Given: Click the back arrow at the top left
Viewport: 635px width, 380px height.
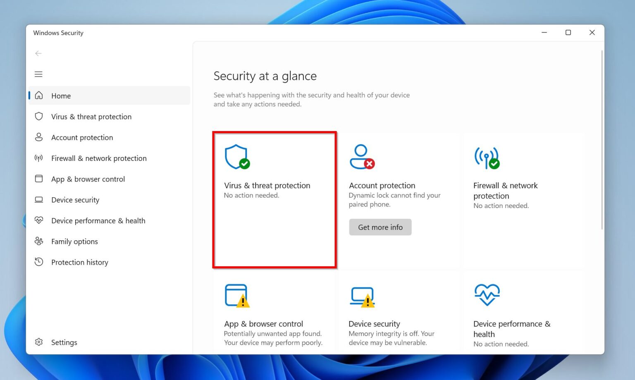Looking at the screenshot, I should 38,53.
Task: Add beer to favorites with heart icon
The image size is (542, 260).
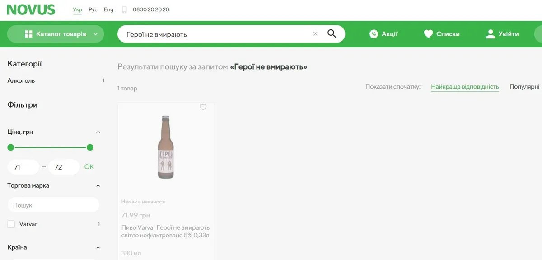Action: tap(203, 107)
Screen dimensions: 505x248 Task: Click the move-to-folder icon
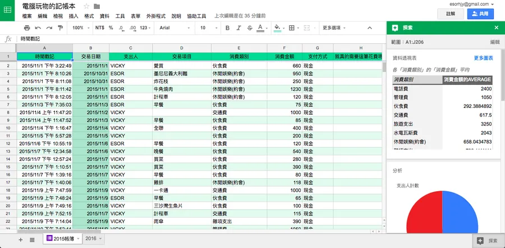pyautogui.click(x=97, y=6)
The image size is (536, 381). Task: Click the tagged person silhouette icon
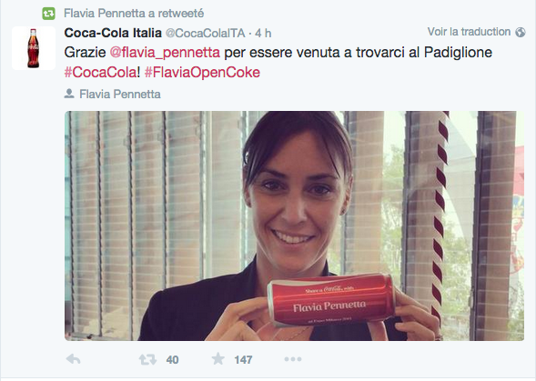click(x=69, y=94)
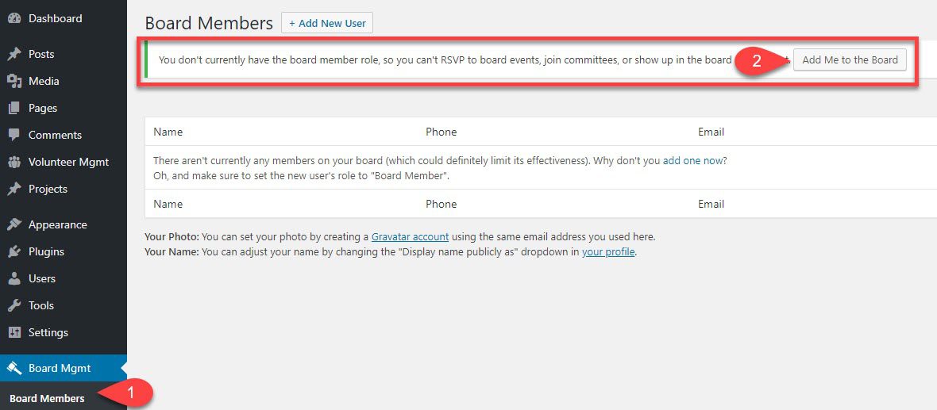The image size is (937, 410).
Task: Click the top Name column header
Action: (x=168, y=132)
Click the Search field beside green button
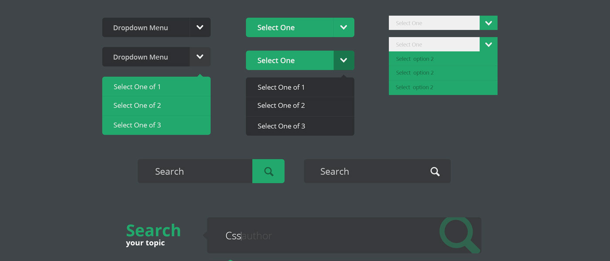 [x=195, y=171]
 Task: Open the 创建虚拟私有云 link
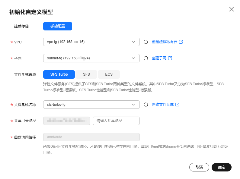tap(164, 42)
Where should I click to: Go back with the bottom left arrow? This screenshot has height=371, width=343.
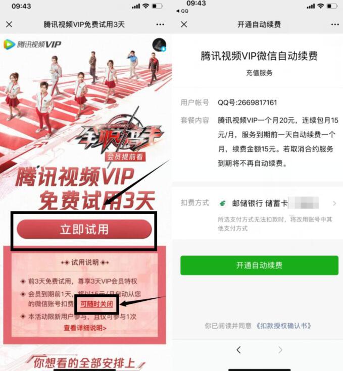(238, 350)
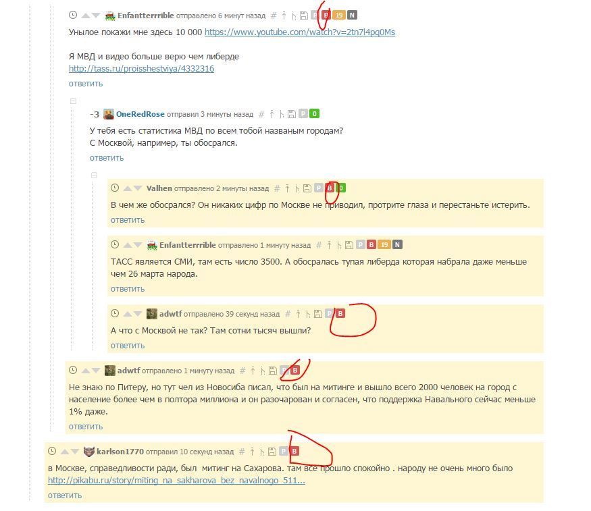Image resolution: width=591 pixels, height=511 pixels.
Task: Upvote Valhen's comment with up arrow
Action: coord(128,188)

----

#### Instructions for the task:
Although the entries contain pictures, reproduce only the rest, exactly as written.

#### Solution to the exercise:
Given: Click the back arrow at the top left
Viewport: 635px width, 380px height.
Looking at the screenshot, I should 38,53.
Task: Add beer to favorites with heart icon
The image size is (542, 260).
Action: tap(203, 107)
Screen dimensions: 505x248 Task: Click the move-to-folder icon
pyautogui.click(x=97, y=6)
The image size is (536, 381). Task: Click the tagged person silhouette icon
click(x=69, y=94)
The image size is (937, 410).
Task: Click the top Name column header
Action: (x=168, y=132)
Click the Search field beside green button
 [x=195, y=171]
 Task: Open the 创建虚拟私有云 link
tap(164, 42)
Where should I click to: Go back with the bottom left arrow? This screenshot has height=371, width=343.
(238, 350)
Image resolution: width=591 pixels, height=511 pixels.
Task: Upvote Valhen's comment with up arrow
Action: coord(128,188)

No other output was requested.